Results: HbA--1c levels ≥8% (≥64 mmol/mol) were associated with higher mortality in the first year after dialysis initiation (reference value 6% to <7% [42-53 mmol/mol]): adjusted HRs [aHRs] 1.19 [95% CI 1.07-1.32] and 1.48 (1.31-1.67) for HbA--1c 8% to <9% [64-75 mmol/mol] and ≥9% [≥75 mmol/mol], respectively). Random glucose levels ≥200 mg/dL were associated with higher mortality (reference value 100 to <125 mg/dL): aHR 1.34 [95% CI 1.20-1.49]). Cumulative incidence curves showed that incrementally higher mean HbA--1c and random glucose levels were associated with increasingly higher cardiovascular mortality.

Conclusions: In patients with diabetes and CKD transitioning to dialysis, higher mean HbA--1c and random glucose levels during the pre-ESRD prelude period were associated with higher 1-year post-ESRD mortality. Clinical trials are warranted to examine whether modulating glycemic status improves survival in this population.
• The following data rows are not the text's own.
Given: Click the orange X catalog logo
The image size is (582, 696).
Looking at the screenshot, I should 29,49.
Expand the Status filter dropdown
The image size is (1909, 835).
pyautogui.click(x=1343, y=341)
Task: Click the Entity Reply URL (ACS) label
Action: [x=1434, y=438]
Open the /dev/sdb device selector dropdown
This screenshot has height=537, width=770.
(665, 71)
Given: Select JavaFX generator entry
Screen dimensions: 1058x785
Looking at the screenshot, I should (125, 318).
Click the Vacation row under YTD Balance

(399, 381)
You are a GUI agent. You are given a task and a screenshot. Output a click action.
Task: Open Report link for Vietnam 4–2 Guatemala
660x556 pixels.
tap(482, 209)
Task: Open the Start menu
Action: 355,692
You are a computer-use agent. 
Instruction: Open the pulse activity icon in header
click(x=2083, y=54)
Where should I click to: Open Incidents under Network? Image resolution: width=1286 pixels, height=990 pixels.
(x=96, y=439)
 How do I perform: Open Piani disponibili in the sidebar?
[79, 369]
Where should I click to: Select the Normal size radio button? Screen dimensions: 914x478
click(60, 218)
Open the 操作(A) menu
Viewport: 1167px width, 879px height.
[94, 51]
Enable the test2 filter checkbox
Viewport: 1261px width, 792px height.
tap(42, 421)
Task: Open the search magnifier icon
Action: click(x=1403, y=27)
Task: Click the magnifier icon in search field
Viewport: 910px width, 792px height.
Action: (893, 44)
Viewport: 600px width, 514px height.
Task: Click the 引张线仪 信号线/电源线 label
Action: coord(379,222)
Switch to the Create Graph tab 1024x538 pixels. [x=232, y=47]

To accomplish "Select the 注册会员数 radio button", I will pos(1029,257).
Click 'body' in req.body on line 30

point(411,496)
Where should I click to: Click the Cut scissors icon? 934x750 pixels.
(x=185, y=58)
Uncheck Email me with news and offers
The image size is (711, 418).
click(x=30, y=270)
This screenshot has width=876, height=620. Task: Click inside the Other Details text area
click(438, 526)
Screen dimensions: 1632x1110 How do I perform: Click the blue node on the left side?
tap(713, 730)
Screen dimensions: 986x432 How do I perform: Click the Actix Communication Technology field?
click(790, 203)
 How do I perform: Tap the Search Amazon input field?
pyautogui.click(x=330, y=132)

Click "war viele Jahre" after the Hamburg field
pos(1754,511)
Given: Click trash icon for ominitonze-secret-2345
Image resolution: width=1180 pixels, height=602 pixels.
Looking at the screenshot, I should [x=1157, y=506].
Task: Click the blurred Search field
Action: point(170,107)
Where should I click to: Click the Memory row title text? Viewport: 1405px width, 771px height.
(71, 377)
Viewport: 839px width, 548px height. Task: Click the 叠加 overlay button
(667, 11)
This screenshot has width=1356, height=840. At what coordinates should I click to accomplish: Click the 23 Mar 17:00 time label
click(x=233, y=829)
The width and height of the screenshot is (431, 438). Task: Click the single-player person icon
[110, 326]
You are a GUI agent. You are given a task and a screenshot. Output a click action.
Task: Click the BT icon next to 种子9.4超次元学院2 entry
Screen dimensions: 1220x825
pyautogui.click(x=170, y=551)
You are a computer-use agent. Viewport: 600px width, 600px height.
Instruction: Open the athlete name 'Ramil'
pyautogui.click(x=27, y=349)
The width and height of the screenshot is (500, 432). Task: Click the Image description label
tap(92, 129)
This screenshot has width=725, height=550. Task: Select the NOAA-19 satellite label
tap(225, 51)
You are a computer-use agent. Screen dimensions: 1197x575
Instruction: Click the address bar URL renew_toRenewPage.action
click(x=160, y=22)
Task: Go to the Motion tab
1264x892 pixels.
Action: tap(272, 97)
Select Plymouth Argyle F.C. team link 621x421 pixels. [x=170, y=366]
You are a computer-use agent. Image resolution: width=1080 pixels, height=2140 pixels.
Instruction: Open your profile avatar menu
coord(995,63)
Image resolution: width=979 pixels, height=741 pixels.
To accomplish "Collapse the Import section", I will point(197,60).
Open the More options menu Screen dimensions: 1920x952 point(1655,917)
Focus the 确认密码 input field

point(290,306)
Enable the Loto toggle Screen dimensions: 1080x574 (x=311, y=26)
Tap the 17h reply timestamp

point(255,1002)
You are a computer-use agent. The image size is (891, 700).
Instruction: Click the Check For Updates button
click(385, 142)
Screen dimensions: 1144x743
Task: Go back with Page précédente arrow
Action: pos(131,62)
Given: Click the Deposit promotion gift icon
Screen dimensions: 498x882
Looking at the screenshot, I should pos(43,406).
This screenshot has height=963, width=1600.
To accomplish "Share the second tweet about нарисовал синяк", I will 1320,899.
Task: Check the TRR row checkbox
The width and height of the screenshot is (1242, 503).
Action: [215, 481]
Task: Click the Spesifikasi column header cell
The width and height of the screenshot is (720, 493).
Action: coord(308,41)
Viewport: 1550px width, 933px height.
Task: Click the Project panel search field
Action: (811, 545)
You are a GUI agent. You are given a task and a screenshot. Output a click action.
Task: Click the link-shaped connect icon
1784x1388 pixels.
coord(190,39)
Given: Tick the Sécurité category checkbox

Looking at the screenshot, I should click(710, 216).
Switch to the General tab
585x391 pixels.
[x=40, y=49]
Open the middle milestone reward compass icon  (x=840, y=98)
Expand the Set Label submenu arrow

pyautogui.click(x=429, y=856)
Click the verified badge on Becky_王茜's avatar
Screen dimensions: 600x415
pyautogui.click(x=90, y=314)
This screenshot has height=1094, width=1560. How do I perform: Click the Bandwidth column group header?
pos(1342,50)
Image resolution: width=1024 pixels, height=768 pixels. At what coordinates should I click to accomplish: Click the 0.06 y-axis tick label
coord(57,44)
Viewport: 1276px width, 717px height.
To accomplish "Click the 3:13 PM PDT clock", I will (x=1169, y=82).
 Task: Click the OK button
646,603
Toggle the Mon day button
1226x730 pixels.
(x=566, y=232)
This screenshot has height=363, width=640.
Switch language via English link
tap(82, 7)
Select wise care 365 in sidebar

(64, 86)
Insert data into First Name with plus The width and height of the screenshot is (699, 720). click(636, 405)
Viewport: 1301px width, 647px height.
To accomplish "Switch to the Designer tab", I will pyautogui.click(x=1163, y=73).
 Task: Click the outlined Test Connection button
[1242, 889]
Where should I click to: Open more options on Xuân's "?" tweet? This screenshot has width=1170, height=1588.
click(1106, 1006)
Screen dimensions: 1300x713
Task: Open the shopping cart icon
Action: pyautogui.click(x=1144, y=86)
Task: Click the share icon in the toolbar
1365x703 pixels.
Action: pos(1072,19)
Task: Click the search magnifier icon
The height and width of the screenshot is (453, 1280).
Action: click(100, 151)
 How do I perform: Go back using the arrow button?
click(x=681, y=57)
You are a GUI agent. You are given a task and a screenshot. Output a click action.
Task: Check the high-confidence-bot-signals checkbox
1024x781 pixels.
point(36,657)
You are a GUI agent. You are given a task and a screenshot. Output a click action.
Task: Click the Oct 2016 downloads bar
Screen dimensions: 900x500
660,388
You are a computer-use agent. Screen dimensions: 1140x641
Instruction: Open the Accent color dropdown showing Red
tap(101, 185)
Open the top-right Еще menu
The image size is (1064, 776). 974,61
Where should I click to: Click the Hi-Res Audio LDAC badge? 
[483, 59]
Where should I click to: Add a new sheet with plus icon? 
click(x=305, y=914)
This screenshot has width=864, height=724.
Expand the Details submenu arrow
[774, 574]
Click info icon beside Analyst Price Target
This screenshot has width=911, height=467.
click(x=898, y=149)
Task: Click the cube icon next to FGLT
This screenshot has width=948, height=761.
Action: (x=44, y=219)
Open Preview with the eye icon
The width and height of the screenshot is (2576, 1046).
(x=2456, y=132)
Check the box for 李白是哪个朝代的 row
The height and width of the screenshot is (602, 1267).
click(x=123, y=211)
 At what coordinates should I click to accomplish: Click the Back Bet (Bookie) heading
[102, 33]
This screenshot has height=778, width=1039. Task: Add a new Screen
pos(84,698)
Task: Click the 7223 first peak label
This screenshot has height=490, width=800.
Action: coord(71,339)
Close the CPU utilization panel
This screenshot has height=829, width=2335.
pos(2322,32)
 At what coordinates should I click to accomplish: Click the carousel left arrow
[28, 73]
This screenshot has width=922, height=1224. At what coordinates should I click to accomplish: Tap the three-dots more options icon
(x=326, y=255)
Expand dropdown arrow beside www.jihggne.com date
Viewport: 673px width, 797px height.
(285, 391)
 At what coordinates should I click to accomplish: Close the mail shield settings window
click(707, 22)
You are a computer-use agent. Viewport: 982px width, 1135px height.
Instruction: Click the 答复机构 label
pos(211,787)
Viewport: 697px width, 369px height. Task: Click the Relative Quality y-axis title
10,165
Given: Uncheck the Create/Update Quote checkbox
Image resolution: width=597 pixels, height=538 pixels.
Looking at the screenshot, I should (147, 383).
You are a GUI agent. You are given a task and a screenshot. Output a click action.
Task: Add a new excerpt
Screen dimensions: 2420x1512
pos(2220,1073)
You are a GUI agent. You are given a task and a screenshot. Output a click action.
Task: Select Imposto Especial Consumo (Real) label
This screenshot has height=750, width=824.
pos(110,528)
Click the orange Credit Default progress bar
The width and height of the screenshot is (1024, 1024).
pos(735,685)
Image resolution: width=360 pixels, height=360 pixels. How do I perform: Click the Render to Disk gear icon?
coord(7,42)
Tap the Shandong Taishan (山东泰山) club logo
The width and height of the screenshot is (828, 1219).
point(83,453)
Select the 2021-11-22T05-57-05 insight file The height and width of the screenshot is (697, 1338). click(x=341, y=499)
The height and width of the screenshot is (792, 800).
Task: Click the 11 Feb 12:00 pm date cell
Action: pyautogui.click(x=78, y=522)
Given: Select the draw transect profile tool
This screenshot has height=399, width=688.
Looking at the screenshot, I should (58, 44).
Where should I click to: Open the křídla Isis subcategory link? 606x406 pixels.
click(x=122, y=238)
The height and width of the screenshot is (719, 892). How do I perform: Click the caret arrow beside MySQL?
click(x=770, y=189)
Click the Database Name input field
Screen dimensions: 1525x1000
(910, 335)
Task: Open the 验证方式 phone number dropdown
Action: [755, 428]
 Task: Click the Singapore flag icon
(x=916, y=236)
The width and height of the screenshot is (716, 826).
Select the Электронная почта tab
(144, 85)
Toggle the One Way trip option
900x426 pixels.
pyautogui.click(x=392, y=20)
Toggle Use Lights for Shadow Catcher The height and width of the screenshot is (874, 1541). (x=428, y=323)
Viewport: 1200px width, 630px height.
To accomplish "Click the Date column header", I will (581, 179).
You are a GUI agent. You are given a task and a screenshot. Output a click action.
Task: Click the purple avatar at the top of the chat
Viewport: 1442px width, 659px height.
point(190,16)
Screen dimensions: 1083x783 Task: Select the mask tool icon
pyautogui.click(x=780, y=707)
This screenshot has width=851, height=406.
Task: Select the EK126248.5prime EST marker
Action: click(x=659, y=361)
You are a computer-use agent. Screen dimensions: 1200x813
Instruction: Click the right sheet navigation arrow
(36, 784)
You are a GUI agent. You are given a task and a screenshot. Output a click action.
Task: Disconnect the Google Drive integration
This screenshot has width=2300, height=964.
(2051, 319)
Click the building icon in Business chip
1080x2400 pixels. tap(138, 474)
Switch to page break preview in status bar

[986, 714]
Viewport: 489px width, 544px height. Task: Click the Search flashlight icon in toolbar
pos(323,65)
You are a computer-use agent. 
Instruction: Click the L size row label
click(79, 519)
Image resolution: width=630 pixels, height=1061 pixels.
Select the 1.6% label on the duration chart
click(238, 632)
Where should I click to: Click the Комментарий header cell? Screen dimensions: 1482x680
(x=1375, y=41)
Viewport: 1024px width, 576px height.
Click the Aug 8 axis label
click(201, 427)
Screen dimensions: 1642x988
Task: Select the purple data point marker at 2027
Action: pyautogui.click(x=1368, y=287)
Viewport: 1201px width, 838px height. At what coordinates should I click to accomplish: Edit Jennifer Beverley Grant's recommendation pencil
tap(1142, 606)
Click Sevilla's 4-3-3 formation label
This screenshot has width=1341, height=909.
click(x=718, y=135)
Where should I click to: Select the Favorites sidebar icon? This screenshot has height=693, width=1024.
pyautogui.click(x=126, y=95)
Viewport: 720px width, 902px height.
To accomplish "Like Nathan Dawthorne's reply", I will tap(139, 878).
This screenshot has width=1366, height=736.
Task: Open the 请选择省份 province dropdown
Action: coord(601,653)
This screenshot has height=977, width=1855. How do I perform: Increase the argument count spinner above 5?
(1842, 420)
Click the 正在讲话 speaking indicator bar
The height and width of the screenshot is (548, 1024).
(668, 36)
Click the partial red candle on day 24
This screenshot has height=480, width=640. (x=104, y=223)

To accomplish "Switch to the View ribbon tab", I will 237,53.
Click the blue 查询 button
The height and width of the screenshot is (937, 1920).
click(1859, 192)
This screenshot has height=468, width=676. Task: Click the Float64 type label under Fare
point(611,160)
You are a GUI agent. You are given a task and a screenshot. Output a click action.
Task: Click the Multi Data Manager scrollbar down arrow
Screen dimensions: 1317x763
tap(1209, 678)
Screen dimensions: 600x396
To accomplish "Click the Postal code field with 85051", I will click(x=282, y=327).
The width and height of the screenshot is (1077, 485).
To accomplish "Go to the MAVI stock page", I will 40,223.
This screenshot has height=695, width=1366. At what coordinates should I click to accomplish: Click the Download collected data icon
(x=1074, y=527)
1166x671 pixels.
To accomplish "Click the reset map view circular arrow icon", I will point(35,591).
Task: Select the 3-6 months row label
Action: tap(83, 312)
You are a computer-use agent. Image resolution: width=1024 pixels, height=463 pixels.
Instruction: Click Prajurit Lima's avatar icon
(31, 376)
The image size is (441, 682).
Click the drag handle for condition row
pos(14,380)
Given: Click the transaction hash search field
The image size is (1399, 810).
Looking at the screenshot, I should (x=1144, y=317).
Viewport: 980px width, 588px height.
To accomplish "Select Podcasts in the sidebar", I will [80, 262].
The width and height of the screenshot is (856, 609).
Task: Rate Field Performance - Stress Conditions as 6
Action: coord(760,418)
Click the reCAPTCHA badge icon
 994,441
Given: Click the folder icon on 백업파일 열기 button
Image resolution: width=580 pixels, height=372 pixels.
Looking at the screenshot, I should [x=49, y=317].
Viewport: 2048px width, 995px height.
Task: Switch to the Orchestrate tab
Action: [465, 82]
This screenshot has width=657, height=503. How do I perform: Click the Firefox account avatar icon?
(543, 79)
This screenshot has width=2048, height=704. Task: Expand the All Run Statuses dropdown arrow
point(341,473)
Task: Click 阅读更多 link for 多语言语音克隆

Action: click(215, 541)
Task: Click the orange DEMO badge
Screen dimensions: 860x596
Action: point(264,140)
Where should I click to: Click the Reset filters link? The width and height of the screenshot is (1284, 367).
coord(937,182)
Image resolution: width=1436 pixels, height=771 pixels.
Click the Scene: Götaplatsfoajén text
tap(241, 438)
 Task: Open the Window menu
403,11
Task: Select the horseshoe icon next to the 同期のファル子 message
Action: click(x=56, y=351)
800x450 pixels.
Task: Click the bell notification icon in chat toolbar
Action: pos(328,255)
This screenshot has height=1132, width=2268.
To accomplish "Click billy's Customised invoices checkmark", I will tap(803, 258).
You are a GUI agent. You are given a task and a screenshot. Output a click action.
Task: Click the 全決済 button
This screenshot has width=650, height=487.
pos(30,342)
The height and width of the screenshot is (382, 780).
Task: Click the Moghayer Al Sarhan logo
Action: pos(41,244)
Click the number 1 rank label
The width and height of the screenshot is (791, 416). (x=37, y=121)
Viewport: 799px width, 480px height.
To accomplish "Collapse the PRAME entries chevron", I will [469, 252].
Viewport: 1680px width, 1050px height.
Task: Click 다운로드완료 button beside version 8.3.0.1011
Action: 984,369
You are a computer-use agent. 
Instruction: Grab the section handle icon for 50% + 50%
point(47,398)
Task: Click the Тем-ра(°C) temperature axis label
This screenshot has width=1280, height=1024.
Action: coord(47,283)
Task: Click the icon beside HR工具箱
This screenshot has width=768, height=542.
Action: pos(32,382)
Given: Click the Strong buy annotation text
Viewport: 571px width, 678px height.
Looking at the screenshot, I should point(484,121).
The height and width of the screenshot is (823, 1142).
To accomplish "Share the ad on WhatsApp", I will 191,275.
© 2017 by the American Diabetes Association.

Figures

Figure 1
Figure 1
Association between HbA1c levels over the 1-year prelude period and 1-year all-cause mortality rate in the Overall Cohort (A) and Restricted Cohort (B). HbA1c levels of <5%, 5% to <6%, 6% to <7%, 7% to <8%, 8% to <9%, and ≥9%, which are equivalent to <31, 31 to <42, 42 to <53, 53 to <64, 64 to <75, and ≥75 mmol/mol, respectively. The minimally adjusted model includes the patient’s calendar quarter of dialysis initiation. The case-mix–adjusted model includes minimally adjusted covariates plus age, sex, race, ethnicity, cause of ESRD, CCI, diabetes, CHF, and CVD. The expanded case-mix model includes case-mix covariates plus residential region, initial dialysis modality, and BMI. The expanded case-mix plus laboratory model includes expanded case-mix covariates plus serum albumin, hemoglobin, serum bicarbonate, eGFR averaged over the 1-year prelude period, and the last eGFR level measured prior to dialysis initiation.
Figure 2
Figure 2
Cumulative incidence curves of the association between HbA1c over the 1-year prelude period and 1-year cardiovascular (CV) mortality in the Overall Cohort (A) and Restricted Cohort (B). Association between mean random glucose over the 1-year prelude period and 1-year cardiovascular mortality (C). HbA1c levels of <6%, 6% to <7%, 7% to <8%, and ≥8%, which are equivalent to <42, 42 to <53, 53 to <64, and ≥64 mmol/mol, respectively. Random glucose levels of <100, 100 to <150, 150 to <200, and ≥200 mg/dL. Analyses adjusted for case-mix covariates including the patient’s calendar quarter of dialysis initiation, age, sex, race, ethnicity, cause of ESRD, CCI, diabetes, CHF, and CVD.
Figure 3
Figure 3
Subgroup analyses of the association between HbA1c (A and B) and mean random glucose (C and D) over the 1-year prelude period and 1-year all-cause mortality rate adjusted for case-mix covariates. HbA1c levels of <5%, 5% to <6%, 6% to <7% (reference), 7% to <8%, 8% to <9%, and ≥9% (<31, 31 to <42, 42 to <53 [reference], 53 to <64, 64 to <75, and ≥75 mmol/mol, respectively) shown as filled circles in descending order. Glucose levels <100, 100 to <125 (reference), 125 to <150, 150 to <175, 175 to <200, and ≥200 mg/dL shown as filled circles in descending order. The case-mix model includes patient’s calendar quarter of dialysis initiation, age, sex, race, ethnicity, and cause of ESRD, CCI, diabetes, CHF, and CVD. OAD, oral antidiabetes drug.